Architecture overview

The storage layer is organized into three tiers:

handlers / media services
        |  StoreFile, ReadCacheBuffer, DeleteFile, ...
        v
   storage.Service        ← key routing (domain IDs → scoped keys)
        |  PutBuffer(scope, key), OpenReadStream(scope, key, range), ...
        v
   storage.Driver         ← LocalDriver | S3 driver
        |
        v
   local filesystem  /  S3 bucket

Driver — a low-level interface that speaks only in (scope, key) pairs and raw byte streams. Both the local and S3 implementations satisfy the same contract, so everything above the driver is backend-agnostic.

Service — wraps a driver and handles key routing: it translates domain identifiers (library ID, file ID, user ID) into the scope-qualified keys the driver understands. All handlers and media services call the Service, never the Driver directly.

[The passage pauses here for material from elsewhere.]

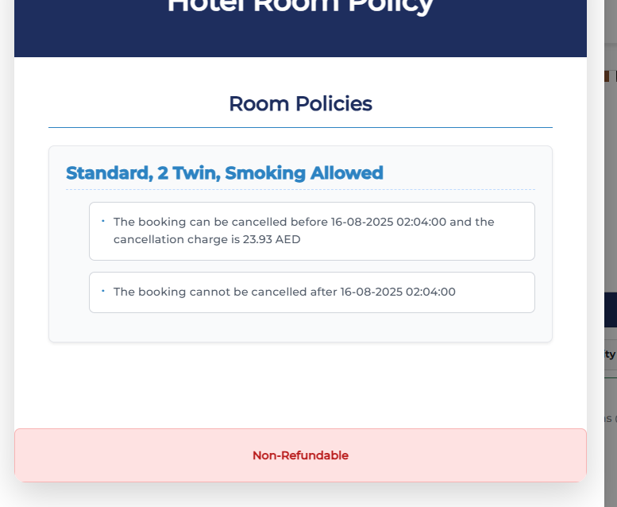Click the Hotel Room Policy header title
This screenshot has height=507, width=617.
tap(300, 6)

Concrete drivers — LocalDriver (local filesystem, the default) and the S3 driver (selected by ALCOVES_STORAGE_DRIVER=s3). Both are wired at startup; the rest of the system never sees the switch.

---

Storage scopes

A scope is a namespace that partitions storage into three independent roots — a separate directory tree for the local driver, or a separate key prefix for S3.

Scope	Holds
files	Original uploaded file blobs
avatars	User avatar images (WebP, center-cropped, ≤ 512 px)
cache	Derived artifacts — image transforms, video proxies, thumbnails, waveforms, moment exports, face thumbnails

Keeping these scopes separate is what lets Alcoves purge all derived cache for a file without touching the original blob, and vice versa.

---

Key routing and the Service facade

The Service translates domain objects into hierarchical storage keys.

File and avatar keys

files scope:    {libraryID}/{fileID}/blob
avatars scope:  {userID}/avatar.webp

Nesting every file under {libraryID}/{fileID}/ is intentional: the same prefix is reused across the files and cache scopes so a single prefix delete can sweep the original blob and all its derived artifacts at once.

Cache keys

Cache keys are built by the media pipeline that produces the artifact, not by the Service. This keeps each pipeline’s cache layout self-contained. The conventions across all pipelines are:

Artifact	Cache key
Image transform	{libraryID}/{fileID}/transforms/w{W}_h{H}_q{Q}.{format}
Video thumbnail	{libraryID}/{fileID}/thumbnail.webp
Legacy video proxy	{libraryID}/{fileID}/proxy.mp4
Waveform JSON	{libraryID}/{fileID}/waveform.json
Face thumbnail	{libraryID}/faces/{faceDetectionID}.webp
Moment export	{libraryID}/moments/{momentID}/v{version}.mp4

All per-file artifacts live under {libraryID}/{fileID}/..., which is why deleting a file can purge every transform, thumbnail, proxy, and waveform with a single cache prefix sweep.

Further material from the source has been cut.